Filed under: Accessibility 100 — by at 5:57 pm on Saturday, September 5, 2009

Accessibility 100

Yesterday, while exploring a website promoting an upcoming accessibility workshop, I read:

The physically challenged represent approximately twenty percent of the population, and this number is growing.

I was left wondering the physically challenged what? Horses? Cats? People? Which population? Of Mars?

Physically challenged, disabled and handicapped are not nouns; using them as such is grammatically incorrect and impedes comprehension.

Consider the follows three revised sentences:

Sentence #1: Correcting grammar and improving comprehension, the sentence could be rewritten to read:

Individuals with physical challenges represent approximately twenty percent of the Canadian population, and this number is growing.

Of course, sentence #1 assumes the Canadian population is being referenced.

Sentence #2: Assuming the 20% figure includes all disabilities, the following sentence would be more accurate:

People with disabilities represent approximately twenty percent of the Canadian population, and this number is growing.

Sentence #3: Alternatively, the sentence could be rewritten to read:

Canadians with disabilities represent approximately twenty percent of the population, and this number is growing.

Target position listing
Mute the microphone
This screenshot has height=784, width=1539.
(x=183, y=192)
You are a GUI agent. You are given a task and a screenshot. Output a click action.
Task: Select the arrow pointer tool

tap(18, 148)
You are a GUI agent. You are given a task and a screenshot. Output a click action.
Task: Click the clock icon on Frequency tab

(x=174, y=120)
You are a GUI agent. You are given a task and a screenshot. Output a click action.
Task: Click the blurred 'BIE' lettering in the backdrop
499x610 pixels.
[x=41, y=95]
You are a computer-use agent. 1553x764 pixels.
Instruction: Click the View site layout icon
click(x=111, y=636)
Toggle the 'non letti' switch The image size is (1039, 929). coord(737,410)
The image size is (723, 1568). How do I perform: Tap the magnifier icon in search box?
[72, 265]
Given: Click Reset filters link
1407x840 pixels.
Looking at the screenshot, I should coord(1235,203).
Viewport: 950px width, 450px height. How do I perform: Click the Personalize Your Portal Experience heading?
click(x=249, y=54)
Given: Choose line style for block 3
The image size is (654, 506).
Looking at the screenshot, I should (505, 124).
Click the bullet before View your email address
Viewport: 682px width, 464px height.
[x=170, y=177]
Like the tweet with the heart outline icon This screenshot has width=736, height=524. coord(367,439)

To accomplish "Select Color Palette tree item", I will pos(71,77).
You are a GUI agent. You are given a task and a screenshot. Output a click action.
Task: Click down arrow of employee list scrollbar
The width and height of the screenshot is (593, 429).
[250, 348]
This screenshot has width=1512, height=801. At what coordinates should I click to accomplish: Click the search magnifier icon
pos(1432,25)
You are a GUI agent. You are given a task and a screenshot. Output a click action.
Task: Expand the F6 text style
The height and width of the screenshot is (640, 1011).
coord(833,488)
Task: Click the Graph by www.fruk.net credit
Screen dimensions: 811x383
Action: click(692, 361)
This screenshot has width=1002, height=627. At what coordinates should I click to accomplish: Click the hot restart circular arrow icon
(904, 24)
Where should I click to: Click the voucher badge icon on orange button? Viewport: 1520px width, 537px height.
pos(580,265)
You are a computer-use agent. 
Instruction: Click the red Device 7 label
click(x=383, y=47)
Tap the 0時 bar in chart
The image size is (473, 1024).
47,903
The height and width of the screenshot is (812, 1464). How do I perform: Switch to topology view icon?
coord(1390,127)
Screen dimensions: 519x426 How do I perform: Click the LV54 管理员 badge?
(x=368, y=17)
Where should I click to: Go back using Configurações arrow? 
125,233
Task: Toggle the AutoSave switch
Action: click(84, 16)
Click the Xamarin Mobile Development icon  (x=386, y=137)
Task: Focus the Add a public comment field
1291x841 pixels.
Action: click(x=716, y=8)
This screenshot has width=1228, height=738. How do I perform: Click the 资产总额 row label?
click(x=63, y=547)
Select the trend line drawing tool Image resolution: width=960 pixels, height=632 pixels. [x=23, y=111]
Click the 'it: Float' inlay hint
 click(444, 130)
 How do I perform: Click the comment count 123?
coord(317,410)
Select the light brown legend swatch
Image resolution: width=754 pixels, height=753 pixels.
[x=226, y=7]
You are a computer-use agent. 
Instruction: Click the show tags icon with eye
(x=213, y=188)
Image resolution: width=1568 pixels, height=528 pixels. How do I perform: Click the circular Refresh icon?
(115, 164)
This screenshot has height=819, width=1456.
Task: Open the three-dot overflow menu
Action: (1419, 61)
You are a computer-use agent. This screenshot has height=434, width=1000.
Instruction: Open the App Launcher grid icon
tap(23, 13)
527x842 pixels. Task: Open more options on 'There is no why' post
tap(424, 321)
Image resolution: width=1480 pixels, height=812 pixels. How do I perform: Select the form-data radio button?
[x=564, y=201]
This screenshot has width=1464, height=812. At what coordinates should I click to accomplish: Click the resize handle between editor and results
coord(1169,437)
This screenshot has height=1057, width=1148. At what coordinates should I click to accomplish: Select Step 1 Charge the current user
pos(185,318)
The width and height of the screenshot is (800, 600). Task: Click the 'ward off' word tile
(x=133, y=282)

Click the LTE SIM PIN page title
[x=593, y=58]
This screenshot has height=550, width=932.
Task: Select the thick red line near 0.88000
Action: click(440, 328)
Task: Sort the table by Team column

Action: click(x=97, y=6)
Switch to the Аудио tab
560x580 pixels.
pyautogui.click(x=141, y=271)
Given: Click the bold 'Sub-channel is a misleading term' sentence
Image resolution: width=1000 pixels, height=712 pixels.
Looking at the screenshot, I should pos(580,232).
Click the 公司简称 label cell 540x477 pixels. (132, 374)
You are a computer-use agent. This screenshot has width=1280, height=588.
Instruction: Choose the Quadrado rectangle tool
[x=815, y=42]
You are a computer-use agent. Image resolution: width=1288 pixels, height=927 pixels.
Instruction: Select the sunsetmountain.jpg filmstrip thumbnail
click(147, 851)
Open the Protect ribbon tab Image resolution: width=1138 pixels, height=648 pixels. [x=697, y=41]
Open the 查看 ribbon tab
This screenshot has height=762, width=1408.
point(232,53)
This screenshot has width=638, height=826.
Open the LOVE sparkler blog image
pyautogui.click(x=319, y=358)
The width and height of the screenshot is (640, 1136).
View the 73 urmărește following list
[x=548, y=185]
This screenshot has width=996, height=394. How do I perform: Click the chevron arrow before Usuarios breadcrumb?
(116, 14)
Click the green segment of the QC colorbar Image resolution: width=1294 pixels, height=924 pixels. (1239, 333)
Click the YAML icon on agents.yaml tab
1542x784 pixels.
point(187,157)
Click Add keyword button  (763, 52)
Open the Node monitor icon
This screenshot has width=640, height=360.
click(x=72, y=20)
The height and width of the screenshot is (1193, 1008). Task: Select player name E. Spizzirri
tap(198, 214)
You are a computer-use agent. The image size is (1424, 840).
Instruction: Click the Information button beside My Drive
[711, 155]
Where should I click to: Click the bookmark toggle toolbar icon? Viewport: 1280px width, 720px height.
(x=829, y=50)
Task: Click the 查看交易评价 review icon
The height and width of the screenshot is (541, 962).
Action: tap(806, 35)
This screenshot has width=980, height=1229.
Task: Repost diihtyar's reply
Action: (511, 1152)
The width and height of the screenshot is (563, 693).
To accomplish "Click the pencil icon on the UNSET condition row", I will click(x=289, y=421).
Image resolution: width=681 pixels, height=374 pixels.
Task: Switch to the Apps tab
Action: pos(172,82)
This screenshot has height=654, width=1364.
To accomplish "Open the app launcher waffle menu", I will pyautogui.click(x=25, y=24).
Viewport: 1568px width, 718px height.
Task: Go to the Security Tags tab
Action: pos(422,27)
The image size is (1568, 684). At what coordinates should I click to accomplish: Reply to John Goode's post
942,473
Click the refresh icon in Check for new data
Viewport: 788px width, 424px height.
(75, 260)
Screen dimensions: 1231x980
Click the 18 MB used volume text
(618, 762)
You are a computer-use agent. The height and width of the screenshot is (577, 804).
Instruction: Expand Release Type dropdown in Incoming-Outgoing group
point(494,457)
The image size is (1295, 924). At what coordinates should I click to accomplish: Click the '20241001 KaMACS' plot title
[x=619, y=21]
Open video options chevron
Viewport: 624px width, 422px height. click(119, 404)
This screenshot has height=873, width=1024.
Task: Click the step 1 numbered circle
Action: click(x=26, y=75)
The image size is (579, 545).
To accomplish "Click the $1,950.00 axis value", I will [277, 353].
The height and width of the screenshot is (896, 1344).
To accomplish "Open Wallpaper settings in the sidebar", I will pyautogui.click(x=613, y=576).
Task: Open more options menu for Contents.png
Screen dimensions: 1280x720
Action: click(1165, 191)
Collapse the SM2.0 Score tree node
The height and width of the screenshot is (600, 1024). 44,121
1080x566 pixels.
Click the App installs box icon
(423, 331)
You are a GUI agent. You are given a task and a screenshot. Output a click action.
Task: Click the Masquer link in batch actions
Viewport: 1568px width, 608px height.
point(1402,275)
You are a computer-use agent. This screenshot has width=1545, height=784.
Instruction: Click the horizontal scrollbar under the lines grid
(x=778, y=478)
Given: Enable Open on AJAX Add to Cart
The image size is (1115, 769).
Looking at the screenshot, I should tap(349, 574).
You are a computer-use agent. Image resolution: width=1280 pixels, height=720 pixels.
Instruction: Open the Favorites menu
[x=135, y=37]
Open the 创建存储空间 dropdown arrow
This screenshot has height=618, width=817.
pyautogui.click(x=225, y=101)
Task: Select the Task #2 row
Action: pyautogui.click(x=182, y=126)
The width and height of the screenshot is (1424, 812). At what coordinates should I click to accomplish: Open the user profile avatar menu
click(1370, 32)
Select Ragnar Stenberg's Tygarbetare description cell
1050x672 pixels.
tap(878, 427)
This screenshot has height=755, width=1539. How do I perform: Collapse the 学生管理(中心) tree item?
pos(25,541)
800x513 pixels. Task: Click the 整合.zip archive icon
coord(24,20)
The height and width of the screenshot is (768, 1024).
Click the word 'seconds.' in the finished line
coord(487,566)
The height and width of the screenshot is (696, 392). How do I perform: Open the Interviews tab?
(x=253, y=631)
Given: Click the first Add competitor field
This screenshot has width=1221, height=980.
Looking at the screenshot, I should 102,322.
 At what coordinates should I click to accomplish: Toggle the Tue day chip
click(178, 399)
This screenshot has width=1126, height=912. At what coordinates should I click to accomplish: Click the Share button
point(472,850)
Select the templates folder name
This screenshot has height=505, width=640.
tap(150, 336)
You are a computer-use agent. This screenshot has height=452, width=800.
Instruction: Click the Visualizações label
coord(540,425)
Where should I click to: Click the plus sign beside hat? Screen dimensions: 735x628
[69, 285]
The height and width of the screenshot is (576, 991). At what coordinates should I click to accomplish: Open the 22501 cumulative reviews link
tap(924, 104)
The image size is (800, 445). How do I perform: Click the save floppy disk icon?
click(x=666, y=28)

GOAL
Copy out the whole text on accessibility wording word for word. Work only from the text on accessibility wording.

TASK SOLUTION
Filed under: Accessibility 100 — by at 5:57 pm on Saturday, September 5, 2009

Accessibility 100

Yesterday, while exploring a website promoting an upcoming accessibility workshop, I read:

The physically challenged represent approximately twenty percent of the population, and this number is growing.

I was left wondering the physically challenged what? Horses? Cats? People? Which population? Of Mars?

Physically challenged, disabled and handicapped are not nouns; using them as such is grammatically incorrect and impedes comprehension.

Consider the follows three revised sentences:

Sentence #1: Correcting grammar and improving comprehension, the sentence could be rewritten to read:

Individuals with physical challenges represent approximately twenty percent of the Canadian population, and this number is growing.

Of course, sentence #1 assumes the Canadian population is being referenced.

Sentence #2: Assuming the 20% figure includes all disabilities, the following sentence would be more accurate:

People with disabilities represent approximately twenty percent of the Canadian population, and this number is growing.

Sentence #3: Alternatively, the sentence could be rewritten to read:

Canadians with disabilities represent approximately twenty percent of the population, and this number is growing.